▸ Exercise
In the reply, give back exactly the lines from the one with "Screen dimensions: 650x400" through the last line of the records, without pictures.

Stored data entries

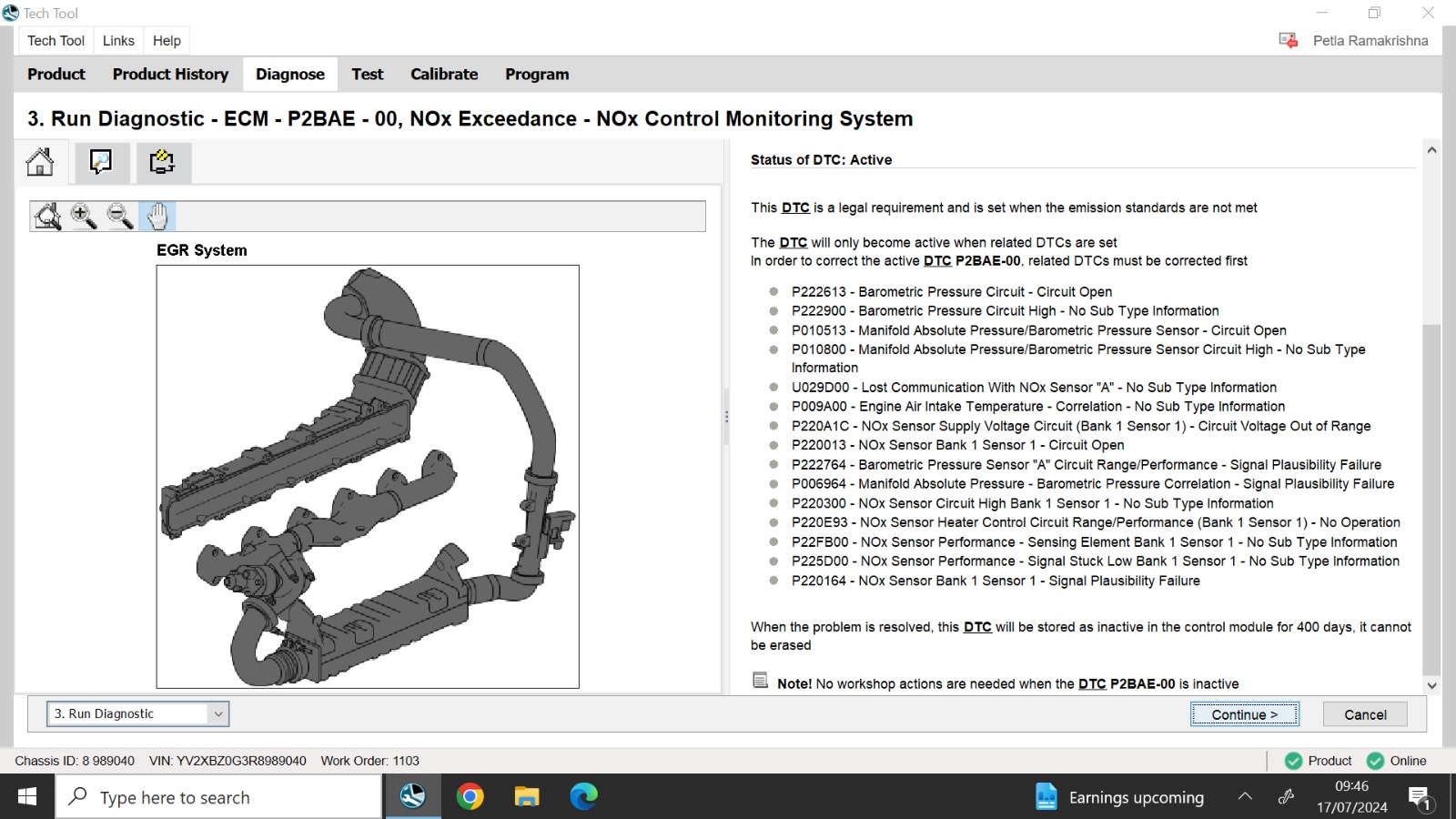Image resolution: width=1456 pixels, height=819 pixels.
Task: Click the zoom in magnifier icon
Action: tap(84, 217)
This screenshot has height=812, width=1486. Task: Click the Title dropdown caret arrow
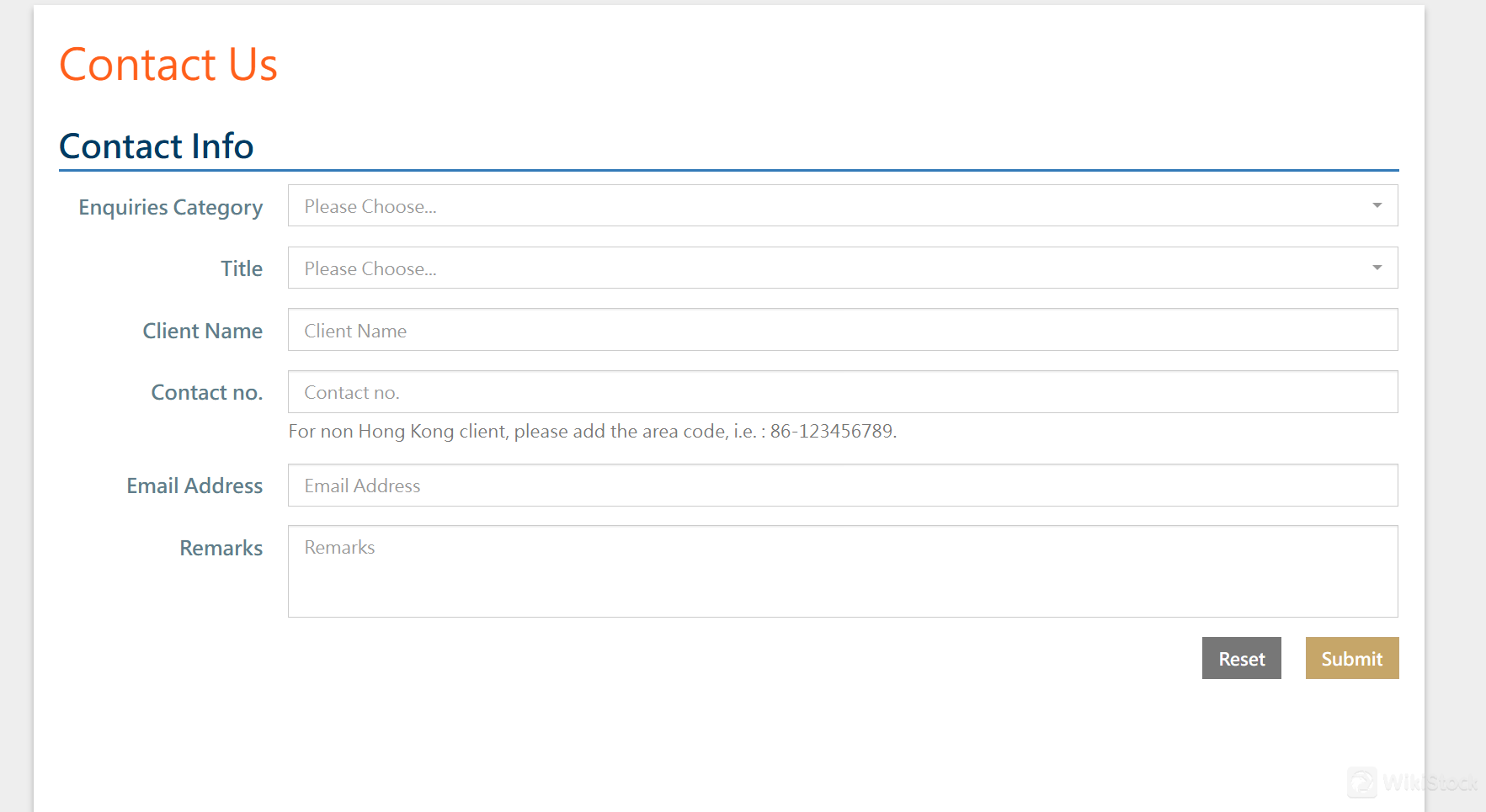click(1377, 268)

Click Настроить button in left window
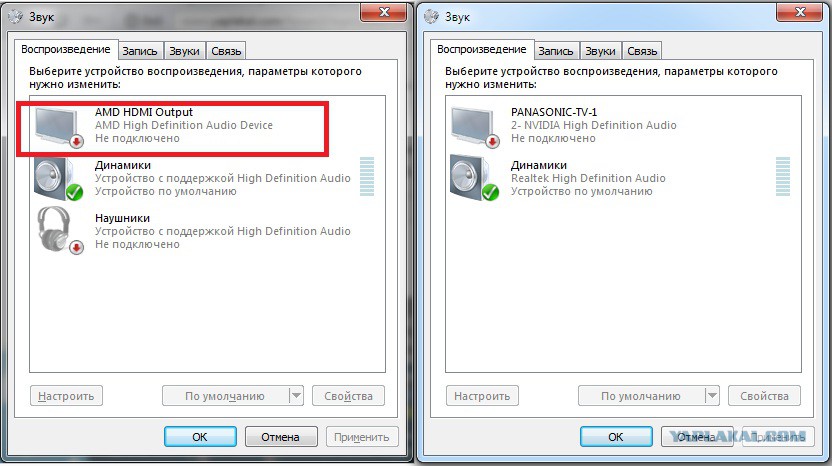click(x=66, y=396)
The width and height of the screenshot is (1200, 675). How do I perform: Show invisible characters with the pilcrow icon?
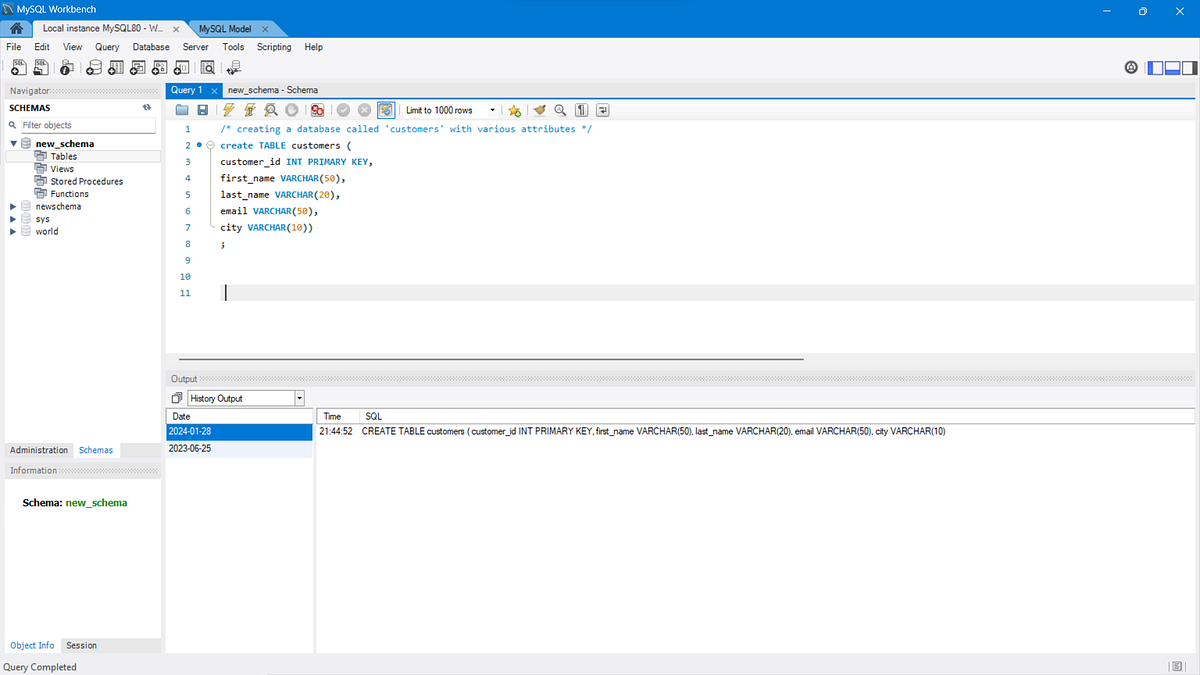[580, 110]
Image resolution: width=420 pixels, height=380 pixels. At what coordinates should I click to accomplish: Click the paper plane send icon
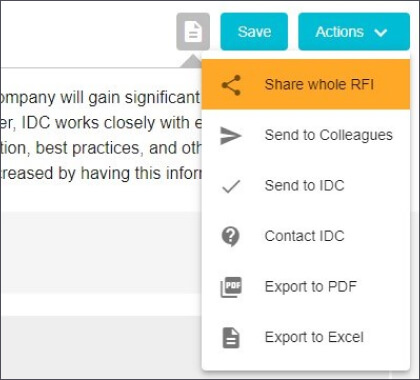pyautogui.click(x=231, y=136)
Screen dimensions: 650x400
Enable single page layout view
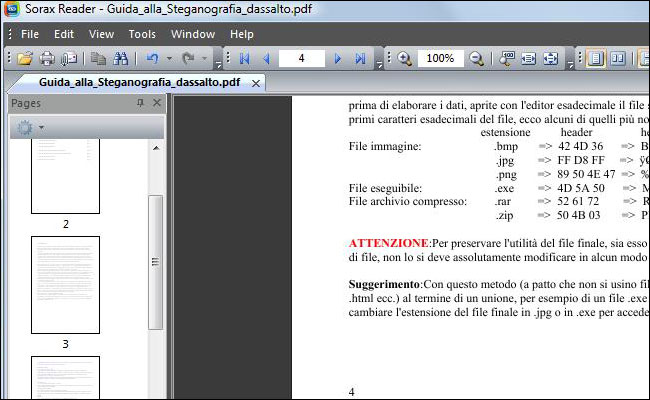tap(596, 59)
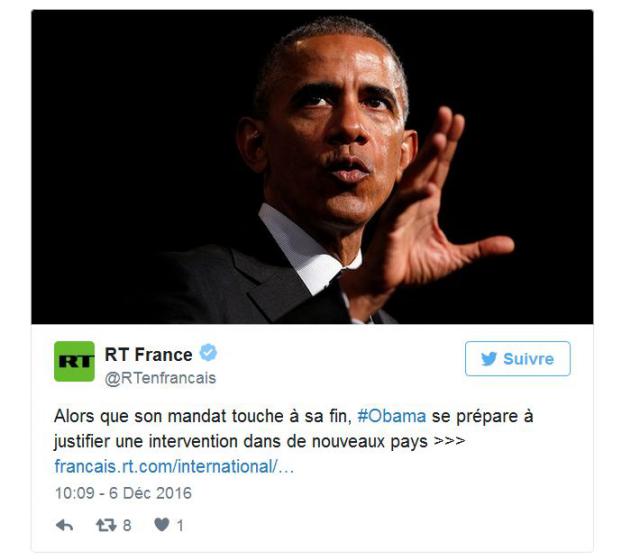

▸ Reply
Screen dimensions: 650x400
Enable single page layout view
tap(596, 59)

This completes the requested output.